● **Instructions for the task**
Reproduce the material between the lines holding "has height=1084, width=1854." and "Looking at the screenshot, I should click(x=743, y=706).", inclusive, and nothing else.

● **Data for processing**

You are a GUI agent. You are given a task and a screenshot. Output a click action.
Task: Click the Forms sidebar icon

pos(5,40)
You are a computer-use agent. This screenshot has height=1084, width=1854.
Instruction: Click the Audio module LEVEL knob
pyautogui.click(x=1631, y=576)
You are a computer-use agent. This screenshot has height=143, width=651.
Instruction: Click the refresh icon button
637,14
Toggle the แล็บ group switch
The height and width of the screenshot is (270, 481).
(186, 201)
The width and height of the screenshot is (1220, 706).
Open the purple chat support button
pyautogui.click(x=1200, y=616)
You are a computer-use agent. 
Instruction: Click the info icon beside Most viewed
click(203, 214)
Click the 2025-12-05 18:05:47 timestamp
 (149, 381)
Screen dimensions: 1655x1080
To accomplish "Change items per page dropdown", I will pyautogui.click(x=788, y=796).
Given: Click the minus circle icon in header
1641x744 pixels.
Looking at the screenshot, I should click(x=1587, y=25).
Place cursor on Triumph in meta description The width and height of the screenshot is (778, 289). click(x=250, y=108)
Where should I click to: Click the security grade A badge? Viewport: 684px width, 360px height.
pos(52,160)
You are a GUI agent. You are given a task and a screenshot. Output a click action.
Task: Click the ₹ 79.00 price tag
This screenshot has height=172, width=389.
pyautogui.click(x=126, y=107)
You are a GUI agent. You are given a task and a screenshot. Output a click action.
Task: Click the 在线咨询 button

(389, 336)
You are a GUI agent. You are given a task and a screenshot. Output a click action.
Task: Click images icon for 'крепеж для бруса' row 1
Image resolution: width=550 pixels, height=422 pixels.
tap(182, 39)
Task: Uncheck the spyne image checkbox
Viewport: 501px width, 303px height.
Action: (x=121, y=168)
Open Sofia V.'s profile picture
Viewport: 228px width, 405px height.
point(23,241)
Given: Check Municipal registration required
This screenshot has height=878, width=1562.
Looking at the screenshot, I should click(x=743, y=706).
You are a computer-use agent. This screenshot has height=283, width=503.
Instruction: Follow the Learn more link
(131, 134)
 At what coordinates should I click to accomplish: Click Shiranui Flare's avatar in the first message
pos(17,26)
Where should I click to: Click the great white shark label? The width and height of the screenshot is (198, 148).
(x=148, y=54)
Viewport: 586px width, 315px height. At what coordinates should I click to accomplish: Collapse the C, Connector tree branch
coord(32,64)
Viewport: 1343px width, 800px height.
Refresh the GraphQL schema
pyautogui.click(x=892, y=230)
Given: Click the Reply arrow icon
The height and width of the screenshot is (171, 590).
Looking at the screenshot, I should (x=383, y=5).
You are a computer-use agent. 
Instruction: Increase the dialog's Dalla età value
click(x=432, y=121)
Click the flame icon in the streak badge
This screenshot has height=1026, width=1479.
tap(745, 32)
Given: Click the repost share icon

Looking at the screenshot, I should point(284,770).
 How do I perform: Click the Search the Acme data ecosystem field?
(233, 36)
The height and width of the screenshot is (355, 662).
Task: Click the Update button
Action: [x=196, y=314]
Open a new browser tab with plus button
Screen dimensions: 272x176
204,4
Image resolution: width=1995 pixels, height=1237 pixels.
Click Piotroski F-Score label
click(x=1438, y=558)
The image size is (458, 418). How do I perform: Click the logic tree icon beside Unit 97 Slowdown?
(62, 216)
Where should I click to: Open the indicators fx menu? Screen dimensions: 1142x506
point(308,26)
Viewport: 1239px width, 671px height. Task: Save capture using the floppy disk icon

● **Solved exercise**
You are a computer-use agent. This screenshot has height=1084, width=1854.
Instruction: Click the Audio module LEVEL knob
pyautogui.click(x=1631, y=576)
You are a computer-use agent. This screenshot has height=143, width=651.
Instruction: Click the refresh icon button
637,14
Toggle the แล็บ group switch
The height and width of the screenshot is (270, 481).
(186, 201)
The width and height of the screenshot is (1220, 706).
Open the purple chat support button
pyautogui.click(x=1200, y=616)
You are a computer-use agent. 
Instruction: Click the info icon beside Most viewed
click(203, 214)
Click the 2025-12-05 18:05:47 timestamp
 (149, 381)
Screen dimensions: 1655x1080
To accomplish "Change items per page dropdown", I will pyautogui.click(x=788, y=796).
Given: Click the minus circle icon in header
1641x744 pixels.
Looking at the screenshot, I should click(x=1587, y=25).
Place cursor on Triumph in meta description The width and height of the screenshot is (778, 289). click(x=250, y=108)
Where should I click to: Click the security grade A badge? Viewport: 684px width, 360px height.
pos(52,160)
You are a GUI agent. You are given a task and a screenshot. Output a click action.
Task: Click the ₹ 79.00 price tag
This screenshot has height=172, width=389.
pyautogui.click(x=126, y=107)
You are a GUI agent. You are given a task and a screenshot. Output a click action.
Task: Click the 在线咨询 button

(389, 336)
You are a GUI agent. You are given a task and a screenshot. Output a click action.
Task: Click images icon for 'крепеж для бруса' row 1
Image resolution: width=550 pixels, height=422 pixels.
tap(182, 39)
Task: Uncheck the spyne image checkbox
Viewport: 501px width, 303px height.
Action: (x=121, y=168)
Open Sofia V.'s profile picture
Viewport: 228px width, 405px height.
point(23,241)
Given: Check Municipal registration required
This screenshot has height=878, width=1562.
Looking at the screenshot, I should click(x=743, y=706).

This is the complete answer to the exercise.